Hybrid search with BM25 + dense vectors combines traditional keyword-based retrieval (BM25) with semantic search using dense vector embeddings. This advanced Retrieval-Augmented Generation (RAG) technique leverages BM25 to efficiently find relevant documents based on exact term matches, while dense vectors capture deeper contextual and semantic relationships. By integrating both methods, hybrid search enhances retrieval accuracy and relevance, improving the quality of information fed into generative AI models for more robust responses.
Hybrid search with BM25 + dense vectors combines traditional keyword-based retrieval (BM25) with semantic search using dense vector embeddings. This advanced Retrieval-Augmented Generation (RAG) technique leverages BM25 to efficiently find relevant documents based on exact term matches, while dense vectors capture deeper contextual and semantic relationships.

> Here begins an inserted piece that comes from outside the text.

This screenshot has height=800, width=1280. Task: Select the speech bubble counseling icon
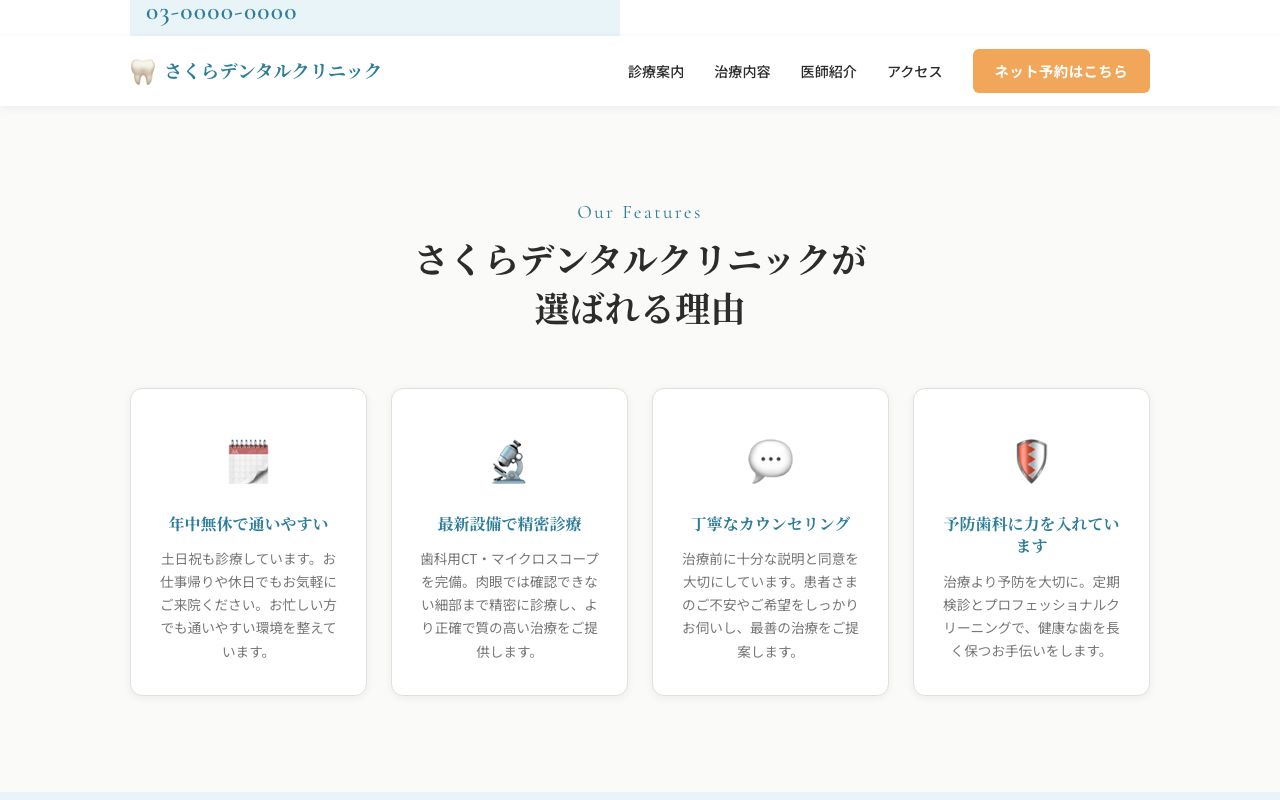pyautogui.click(x=770, y=461)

By integrating both methods, hybrid search enhances retrieval accuracy and relevance, improving the quality of information fed into generative AI models for more robust responses.
What is BM25?
BM25 is a ranking function used in search engines that scores documents based on query term frequency, document length, and inverse document frequency, prioritizing keyword relevance.
What are dense vectors?
Dense vectors are compact numerical embeddings produced by neural models that capture semantic meaning, enabling similarity comparisons beyond exact keyword matches.
What is hybrid search?
Hybrid search combines keyword-based retrieval (BM25) with semantic vector similarity to retrieve and rank results that are both keyword-relevant and semantically related.
How are results blended in hybrid search?
BM25 and vector similarity scores are typically combined with a weighting factor, or a two-stage process is used (fast BM25 filtering followed by embedding-based re-ranking) to balance relevance and latency.